But, of course, Kimball’s Green Ridge Turkey Farm was best known for its turkeys, which were sold either “drawn and ready for the oven” or “cooked and pan roasted”.  The Green Ridge also offered its own dressing and gravy.  The Green Ridge Turkey Farm got its start when George and Grace Kimball bought the 200-acre property in 1931 and soon after opened a farm stand.  Its frontage on the Daniel Webster Highway contributed to the Kimballs’ success, and, by 1938, Mr. and Mrs. Kimball expanded the stand, adding turkey sandwiches and ice cream to its offerings.  Two years later, in 1940, the Kimballs added the restaurant, and the Green Ridge’s reputation for great turkey, supplied directly from their farm, quickly caught on.  The farm quickly grew to accommodate the raising of up to 6,000 turkeys.
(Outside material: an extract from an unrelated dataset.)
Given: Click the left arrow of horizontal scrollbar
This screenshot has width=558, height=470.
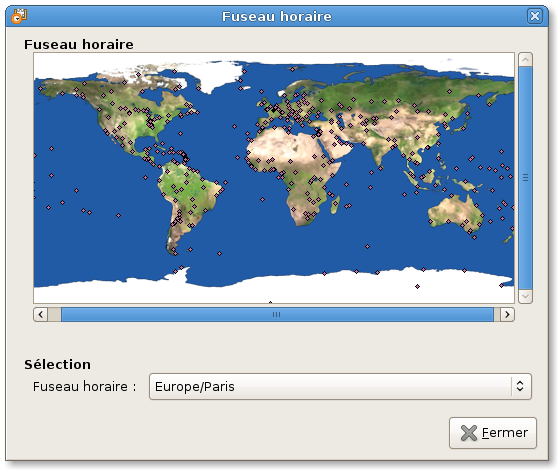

An advertisement for the Green Ridge Turkey Farm - 1951

The reputation of the Green Ridge as a restaurant and a turkey farm spread throughout New England during the war years.  Then, during one of its best years, just four days after Thanksgiving, disaster struck the Green Ridge.  At 6 PM on the evening of November 27, 1950, a few hours after the farm had hosted the New England Turkey Growers’ Association, Dr. Frank Flagg knocked on the door of Mr. and Mrs. Kimball’s home.  The Green Ridge, just 100 yards south from where they were sitting, was on fire.  Dr. Flagg and the Kimballs set off to alert the fire department, but couldn’t find a working telephone.  A recent storm had knocked out phone service in the area.  Eventually, others saw the smoke and flames in the sky and the calls began to arrive to the Nashua Fire Department.  The first caller told the fire department that the ‘Green Ridge farm building [was] ready to explode’.  A moment later, a call from the Wayside Furniture Company told the firefighters that something was wrong at the Green Ridge.

Kimball's Green Ridge Turkey Farm, Nashua, N.H., ca. 1945 (Courtesy: Boston Public Library Flickr Photostream)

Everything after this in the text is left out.